TASK REQUIREMENTS
Use the report below on the Michigan dam failures to answer these questions.
1. Which two dams breached?
2. How deep could the water in downtown Midland get, and within how many hours?
3. Besides the Tittabawassee, which river reached major flooding, and near what place?

TEXT SHOWN
+ + + +

Michigan Governor Gretchen Whitmer has declared a state of emergency for one county after two dams breached on the same day, warning that downtown Midland could be under nine feet of water in just 12 hours as thousands evacuate.
Both the Edenville and Sanford dams near Midland breached on Tuesday after several days of heavy rainfall, sending a torrent of water downstream along the Tittabawassee River and prompting the governor to issue an evacuation order for the area’s 10,000 or so residents.
“If you have not evacuated the area, do so now and get somewhere safe,” Whitmer said in a statement, noting the state’s National Guard had been activated and warning the city of Midland could be devastated by flooding as soon as Wednesday.
This is unlike anything we’ve seen in Midland County. If you have a family member or loved one who lives in another part of the state, go there now.
Several images and videos have emerged on social media showing the progress of the flooding and some of the damage caused, while one clip captured the moment the Edenville dam failed.
A viewer caught the moment when the Edenville Dam collapsed.— WNEM TV5 (@WNEMTV5news) May 19, 2020
Video courtesy of Kayla Danielle pic.twitter.com/NYBnXJd2eq
Local officials have urged residents to get as far away from the Tittabawassee River as possible and to seek high ground. The surrounding area contains several densely populated communities and a number of chemical plants that could fall in the path of the massive flood.
A model of the potential damage from this dams break. Keep in mind the model does not take into effect the Sanford dam. We will post an updated on once it is available.#EdenvilleDam #Midland #Michigan #USA— Aurora Intel – #StayHome (@AuroraIntel) May 20, 2020
In addition to the Tittabawassee River, the Rifle River near Sterling has also reached a stage of major flooding, prompting the National Weather Service (NWS) to issue emergency flash flood warnings in locations near the failed dams.

+ + + +

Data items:
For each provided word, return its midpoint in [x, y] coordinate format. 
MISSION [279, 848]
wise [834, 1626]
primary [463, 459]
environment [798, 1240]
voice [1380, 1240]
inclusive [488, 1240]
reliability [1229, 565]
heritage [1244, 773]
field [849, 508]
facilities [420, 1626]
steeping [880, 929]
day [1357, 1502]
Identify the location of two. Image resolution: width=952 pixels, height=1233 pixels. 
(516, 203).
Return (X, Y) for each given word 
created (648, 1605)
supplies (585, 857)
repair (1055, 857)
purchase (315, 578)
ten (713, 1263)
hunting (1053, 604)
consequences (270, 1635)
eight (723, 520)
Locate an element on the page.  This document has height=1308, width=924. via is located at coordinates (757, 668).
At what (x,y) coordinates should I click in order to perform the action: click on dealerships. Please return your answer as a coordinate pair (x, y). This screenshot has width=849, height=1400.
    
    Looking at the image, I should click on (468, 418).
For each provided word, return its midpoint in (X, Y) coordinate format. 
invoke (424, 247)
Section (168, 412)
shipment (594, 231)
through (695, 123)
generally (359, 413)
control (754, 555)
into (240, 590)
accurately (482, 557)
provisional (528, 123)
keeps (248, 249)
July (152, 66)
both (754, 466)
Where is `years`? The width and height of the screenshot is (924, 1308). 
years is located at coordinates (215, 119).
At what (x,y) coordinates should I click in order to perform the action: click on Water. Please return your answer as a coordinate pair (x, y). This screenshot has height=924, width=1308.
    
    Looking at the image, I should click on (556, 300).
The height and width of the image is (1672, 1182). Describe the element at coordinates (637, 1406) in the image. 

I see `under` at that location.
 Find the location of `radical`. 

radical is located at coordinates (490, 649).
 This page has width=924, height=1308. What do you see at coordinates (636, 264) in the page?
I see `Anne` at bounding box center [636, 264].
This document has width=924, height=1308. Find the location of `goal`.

+ + + +

RESPONSE TO THE EXERCISE
1. The Edenville and Sanford dams.
2. Nine feet, within 12 hours.
3. The Rifle River, near Sterling.